Daerah  

KMPI Ultimatum Aksi Jilid III: Desak Polda Sulsel Bongkar Dugaan Mafia BBM di Sinjai

Makassar,Jejakpanrita.com— Komite Merah Putih Indonesia (KMPI) Wilayah Sulawesi Selatan kembali melontarkan ultimatum keras kepada Kepolisian Daerah Sulawesi Selatan terkait mandeknya penanganan dugaan mafia BBM di Kabupaten Sinjai.

KMPI memastikan akan menggelar aksi unjuk rasa Jilid III di Mapolda Sulsel dalam waktu dekat.

Koordinator Aksi KMPI Sulsel, Wahid, menegaskan bahwa hingga saat ini penanganan kasus dugaan penimbunan dan penyelundupan BBM di Sinjai tidak menunjukkan perkembangan signifikan dan terkesan dibiarkan berlarut-larut.

“Kami menilai proses penanganan dugaan mafia BBM di Sinjai jalan di tempat. Tidak ada langkah penyelidikan yang serius dan transparan. Ini menimbulkan kecurigaan publik,” tegas Wahid kepada wartawan, Jumat.

Menurut Wahid, aksi unjuk rasa Jilid I dan II yang telah digelar di Mapolda Sulsel sejauh ini hanya menjadi formalitas, tanpa tindak lanjut nyata dari institusi kepolisian.

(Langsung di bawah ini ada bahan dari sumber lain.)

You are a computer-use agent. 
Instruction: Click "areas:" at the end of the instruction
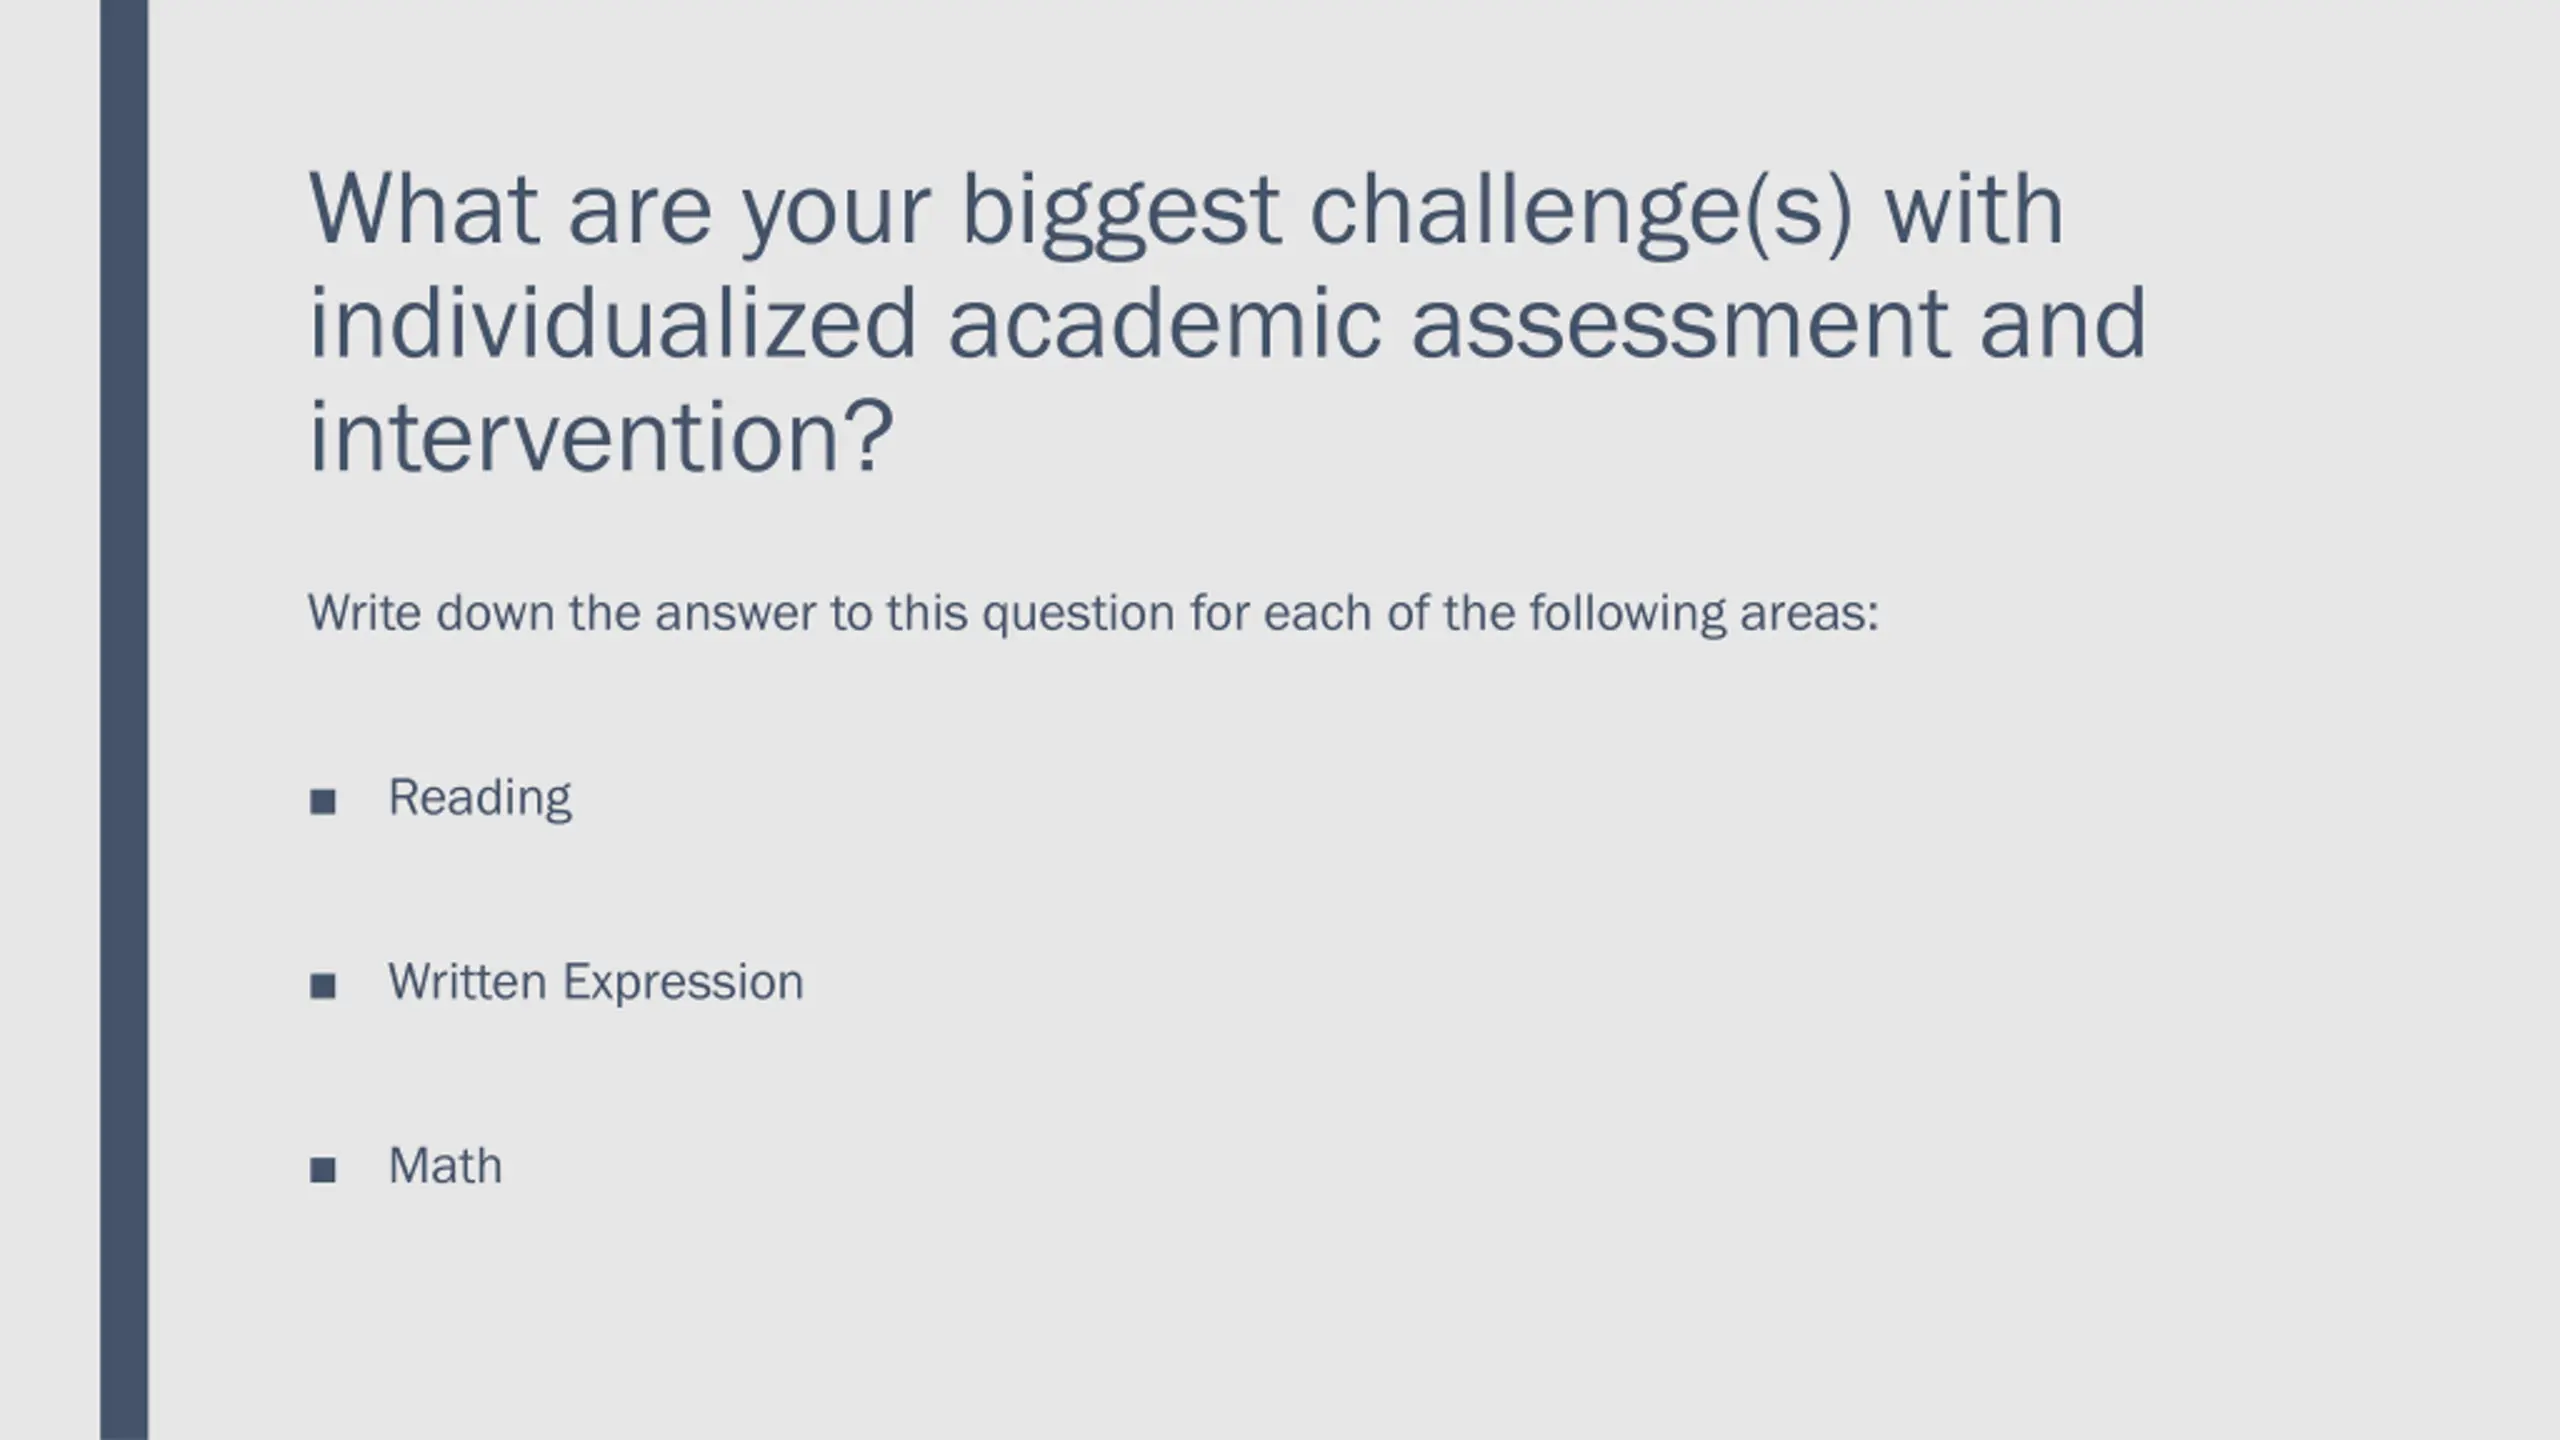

“Aksi sebelumnya seolah hanya dijadikan pelengkap administrasi. Tidak ada kejelasan sejauh mana penyelidikan berjalan, siapa yang diperiksa, dan apa hasilnya,” ujarnya.

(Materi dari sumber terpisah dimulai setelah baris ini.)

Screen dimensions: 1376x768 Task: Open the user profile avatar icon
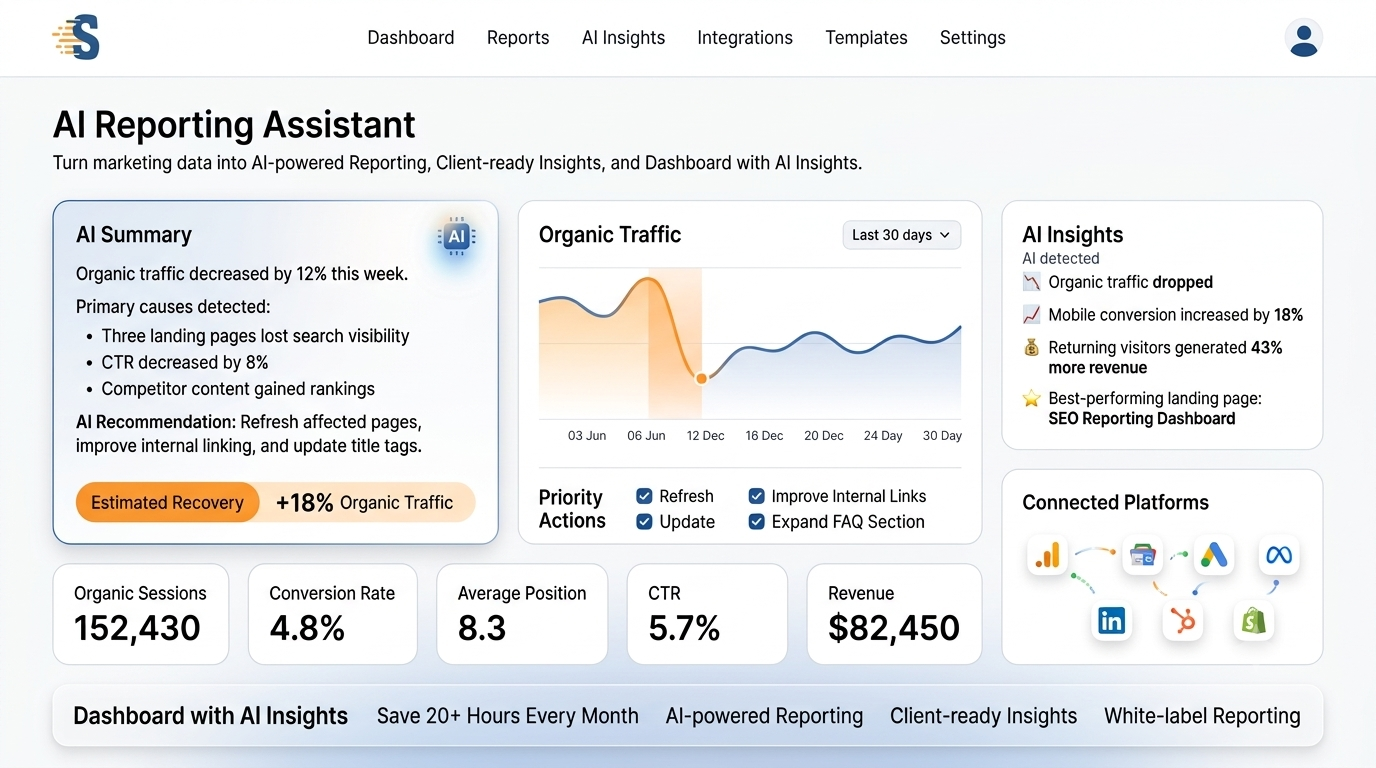point(1303,38)
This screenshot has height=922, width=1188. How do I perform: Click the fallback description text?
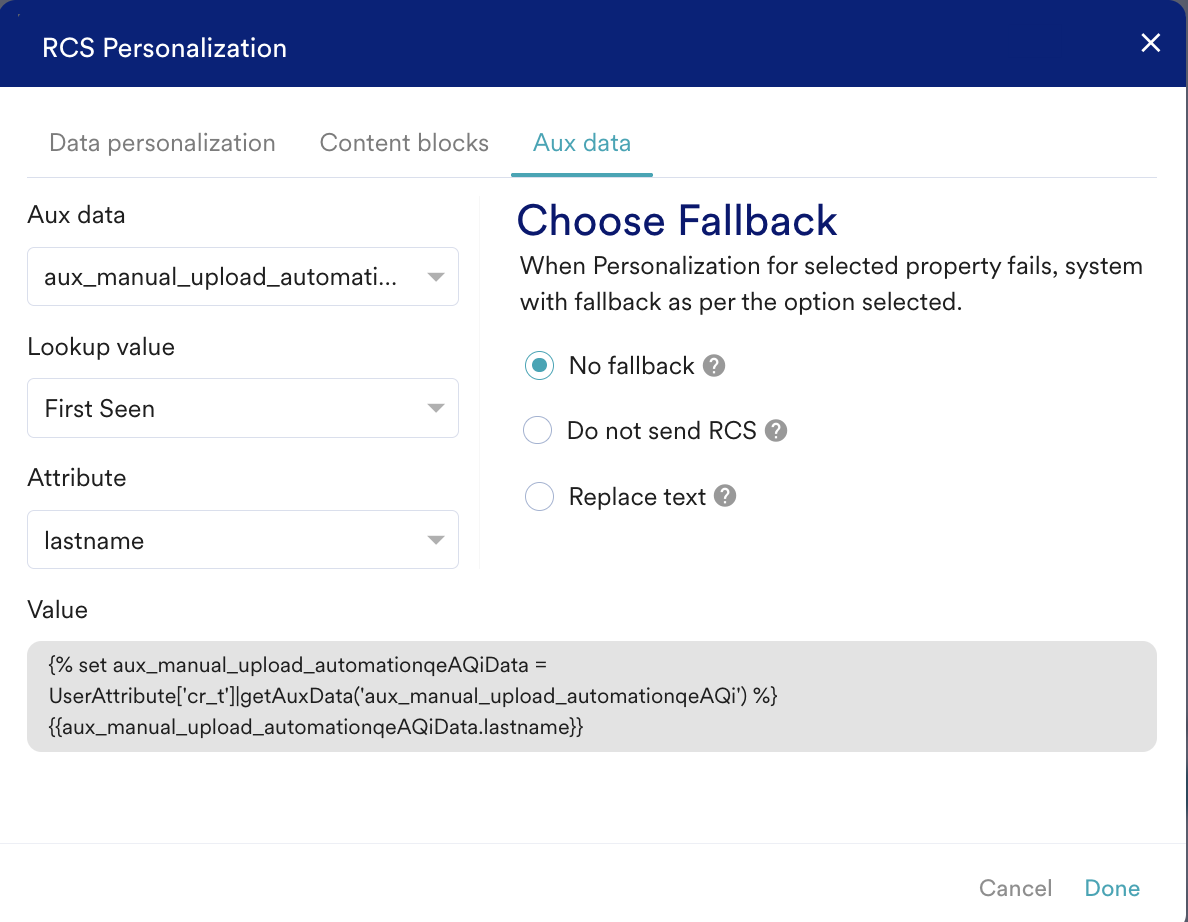830,284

Dalam aksi Jilid III mendatang, KMPI secara khusus akan menuntut Polda Sulsel untuk membuka secara terbuka progres penyelidikan dan pemeriksaan terhadap salah satu SPBU di Kabupaten Sinjai yang diduga kuat terlibat dalam praktik mafia BBM.

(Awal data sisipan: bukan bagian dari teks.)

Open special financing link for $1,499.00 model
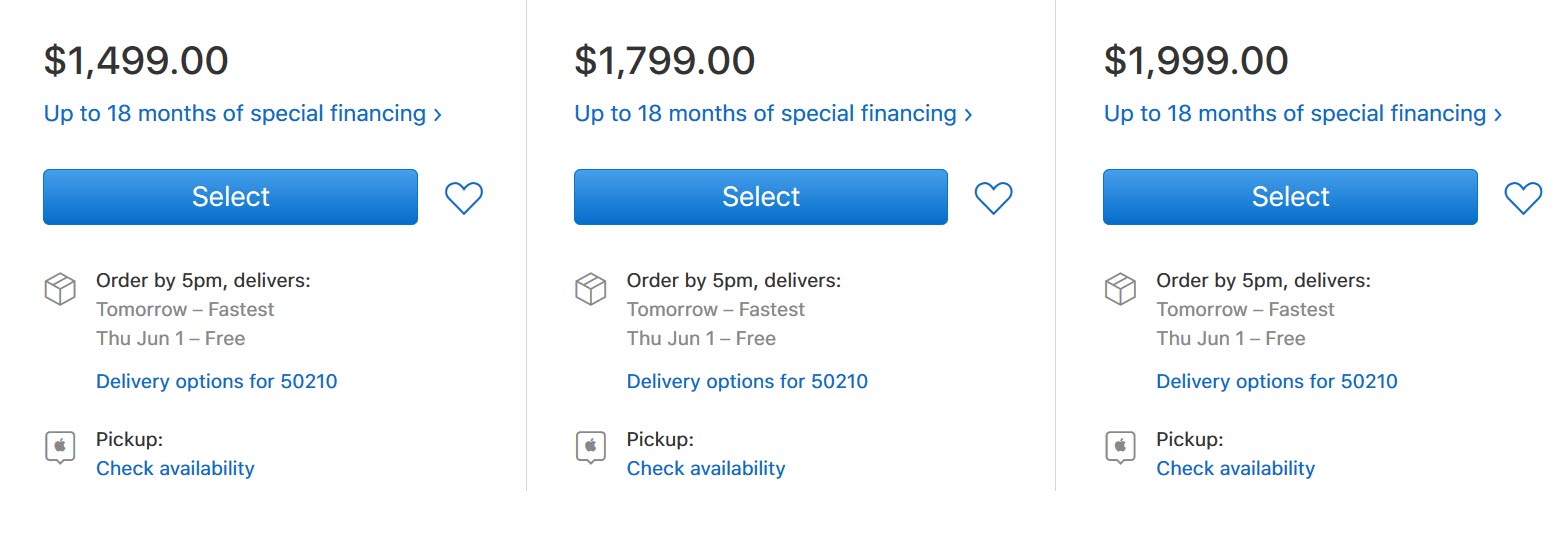The image size is (1564, 534). coord(243,114)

Tak hanya itu, KMPI juga secara tegas mendesak Propam dan Paminal Polda Sulsel agar segera melakukan pemeriksaan terhadap Kasat Reskrim Polres Sinjai serta unit Tipiter Polres Sinjai.

“Kami menduga adanya unsur pembiaran terhadap aktivitas mafia BBM di Sinjai. Jika benar tidak ada pembiaran, maka buktikan dengan langkah hukum yang tegas dan terbuka,” kata Wahid.

KMPI menilai praktik mafia BBM bukan hanya merugikan negara secara ekonomi, tetapi juga mencederai rasa keadilan masyarakat, terutama di tengah sulitnya akses BBM bagi rakyat kecil.

“Jika aparat penegak hukum terus diam, maka patut dipertanyakan komitmen negara dalam memberantas kejahatan terorganisir. KMPI akan terus mengawal kasus ini sampai tuntas,” pungkas Wahid.